» **STUDY MATERIAL**:
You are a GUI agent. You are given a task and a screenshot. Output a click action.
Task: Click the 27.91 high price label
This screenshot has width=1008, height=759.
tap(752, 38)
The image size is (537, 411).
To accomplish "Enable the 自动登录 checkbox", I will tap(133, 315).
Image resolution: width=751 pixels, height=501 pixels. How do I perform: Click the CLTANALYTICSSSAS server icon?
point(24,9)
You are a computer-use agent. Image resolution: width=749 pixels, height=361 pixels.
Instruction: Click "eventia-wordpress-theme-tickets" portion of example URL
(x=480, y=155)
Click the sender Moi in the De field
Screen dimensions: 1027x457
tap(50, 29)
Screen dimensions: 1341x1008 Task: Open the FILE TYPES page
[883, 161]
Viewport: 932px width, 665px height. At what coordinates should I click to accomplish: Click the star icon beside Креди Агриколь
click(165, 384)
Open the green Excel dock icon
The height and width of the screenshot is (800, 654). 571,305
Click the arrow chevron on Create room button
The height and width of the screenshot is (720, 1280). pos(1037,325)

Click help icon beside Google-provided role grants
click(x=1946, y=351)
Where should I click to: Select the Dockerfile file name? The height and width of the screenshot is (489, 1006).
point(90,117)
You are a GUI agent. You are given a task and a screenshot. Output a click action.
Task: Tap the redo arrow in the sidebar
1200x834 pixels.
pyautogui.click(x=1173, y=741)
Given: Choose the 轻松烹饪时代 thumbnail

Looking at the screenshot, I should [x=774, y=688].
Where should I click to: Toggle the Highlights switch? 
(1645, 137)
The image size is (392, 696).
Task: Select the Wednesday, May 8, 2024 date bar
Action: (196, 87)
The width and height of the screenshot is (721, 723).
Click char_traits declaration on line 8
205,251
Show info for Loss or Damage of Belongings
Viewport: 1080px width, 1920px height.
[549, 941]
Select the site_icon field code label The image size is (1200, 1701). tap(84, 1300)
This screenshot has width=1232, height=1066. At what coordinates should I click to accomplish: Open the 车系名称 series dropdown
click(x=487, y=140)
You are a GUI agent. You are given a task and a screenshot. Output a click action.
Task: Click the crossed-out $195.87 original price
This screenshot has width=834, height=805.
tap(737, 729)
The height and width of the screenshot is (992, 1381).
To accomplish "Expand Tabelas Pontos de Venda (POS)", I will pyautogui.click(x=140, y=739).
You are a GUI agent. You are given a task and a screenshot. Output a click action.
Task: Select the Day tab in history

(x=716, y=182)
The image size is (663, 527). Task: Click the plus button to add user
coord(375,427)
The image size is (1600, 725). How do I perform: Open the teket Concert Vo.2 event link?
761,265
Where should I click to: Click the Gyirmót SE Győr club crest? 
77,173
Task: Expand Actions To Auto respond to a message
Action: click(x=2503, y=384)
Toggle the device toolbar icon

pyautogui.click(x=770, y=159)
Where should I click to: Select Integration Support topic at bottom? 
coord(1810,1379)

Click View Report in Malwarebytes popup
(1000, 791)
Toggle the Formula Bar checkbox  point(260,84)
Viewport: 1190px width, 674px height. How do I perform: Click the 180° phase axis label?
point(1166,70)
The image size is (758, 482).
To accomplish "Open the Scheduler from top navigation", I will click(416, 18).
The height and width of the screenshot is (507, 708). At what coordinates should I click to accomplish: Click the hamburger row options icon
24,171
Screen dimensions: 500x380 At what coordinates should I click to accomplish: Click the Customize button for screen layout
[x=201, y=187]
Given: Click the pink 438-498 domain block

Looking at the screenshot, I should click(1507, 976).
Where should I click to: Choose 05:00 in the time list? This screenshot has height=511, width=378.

» **WORK REQUIRED**: Check each line above for the string "will" and copy the ones that have it.

» **EXERCISE RESPONSE**:
To accomplish "Enable the 自动登录 checkbox", I will tap(133, 315).
To accomplish "Expand Tabelas Pontos de Venda (POS)", I will pyautogui.click(x=140, y=739).
To accomplish "Open the Scheduler from top navigation", I will click(416, 18).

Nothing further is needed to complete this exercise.